А на самом деле встретила харьковчан мамина сестра — заведующая закрытым распределителем, нет, правильнее сказать, ОРСом, отделом рабочего снабжения… («Это было золотое дно!» — не выдержала, вмешалась в наш разговор мама, тут же осекшаяся под вострым взглядом дочери-учительницы)… Встретила вновь прибывших тетя Мотя, подбери свои лохмотья, настороженно. Без объятий и поцелуев. Даже на порог не пустила. Беседу вела перед своими дверями на лестничной площадке — с благотворительной подачкой гостям буханки хлеба.
— Обожди, Шура, стоп! Неужели? Это же с ума сойти! Ведь, насколько я знаю, мама наша чуть ли не в неполные пятнадцать лет начала батрачить в какой-то прачечной, чтобы сестра могла учиться в институте торговли. Семья у них была большая, всех не прокормить…
— Я тебе больше скажу, — перешла на полный шепот Шура. — Мама наша осталась почти неграмотной, потому что всю жизнь вкалывала на их семью то в прачечной, то нянечкой по найму, чтобы одна ее сестричка драгоценная стала на суконной фабрике инженером, другая — вон, торгашом, начальником ОРСа. А они ее отблагодарили. По-черному! Наглость — второе счастье.
— Боюсь, Ленка, и ты, и твои киндеры (тетя Ава небрежно кивнула на испуганно жавшихся к маме детей, ее родных племянников), боюсь, все вы там, в товарняке, пока ехали сюда, крепенько завшивели. А у меня в доме прожарки нет. Так вы вот что. Давайте-ка я вас отправлю в эвакопункт на Соборную, там все процедуры пройдете. Вас оформят по всем правилам, ну там, распределят. Детям, а к нам и маленьких ленинградцев попривозили, белый хлеб и компот в буфете дают (мы чуть слюной с Алькой не подавились, услышав о таком сладком счастье).
— Хотя, почему, собственно мне идти? Нема! Ну-ка, бекицер с дивана, давай, давай, пузанчик мой, живо! Подтяни шлейки и проводи моих… — она запнулась, не зная, как назвать «моих-то», — на Соборную.
Нехотя сползший с дивана подслеповатый муж тети Августины — ценный кадр для оборонного завода в силу недюжинных конструкторских способностей — нехотя подтянул шлейки, повздыхал, позевал, нехотя покидая уютную комнатенку, выделенную ему под кабинет. И нехотя потопал впереди неожиданно свалившегося ему на голову харьковского семейства, с которым он и поздоровался-то нехотя, через губу.

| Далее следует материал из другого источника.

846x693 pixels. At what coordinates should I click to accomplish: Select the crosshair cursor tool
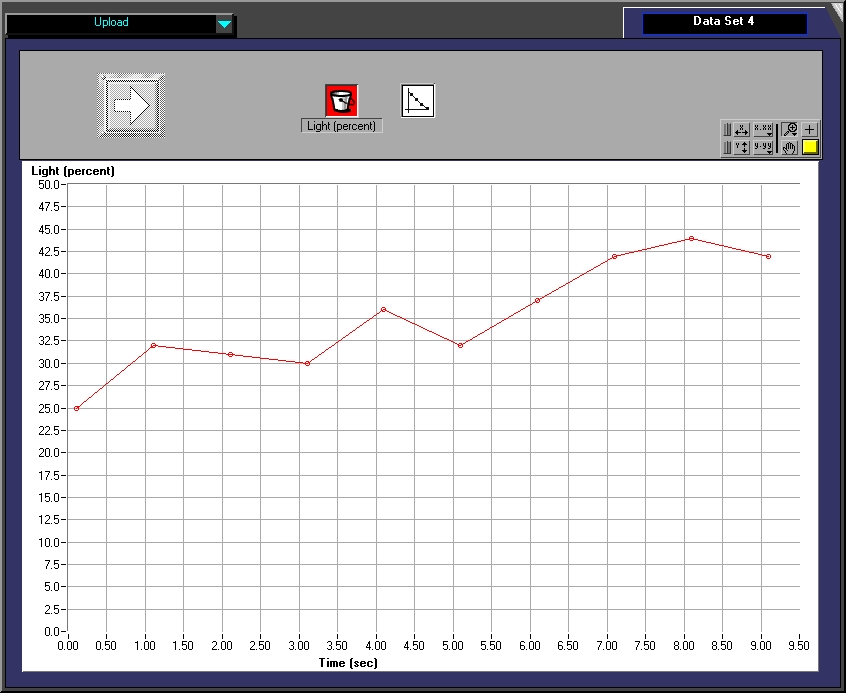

Зато, подведя «моих-твоих» к мрачному зданию эвакопункта на улице Соборной, бежал оттуда прытью, как подстреленный заяц. Не удосужившись и на полчаса подзадержаться, узнать, как и куда распределят родственников жены. А зачем это Неме, в миру Науму Львовичу? Ему своих хлопот хватало.
— Шуронька, но ведь он потом какой-то орден за изобретение свое получил, — слабо пыталась защищать дальнего родича мама. — Его уважали!
— Ага! Получил! Сидя на диване. Ух! Недаром им с Авой господь детей не дал. Бог шельму метит…
Мамины губы непроизвольно дергались в безмолвном протесте: «Шуронька, доченька, ну что ты такое говоришь? Нельзя уж так-то. О Науме Львовиче писали газеты, мало ли, что лежал на диване… Он дома работал, при его-то зрении. А в цеха чертежи передавал. Ордена даром не дают…»
Папа, яростно натирая щеки одеколоном «Шипр» после бритья опасной бритвой и слушая в очередной раз сагу о Неме, кисло скривился: «Ну, что вы заладили? Нема, Нема… Ну, был он специалистом по дизелям. Дальше что? Война закончилась, теперь сеялки-веялки конструирует? Молчит всегда, как баклан, и к тому же не пьет. Это что за человек?»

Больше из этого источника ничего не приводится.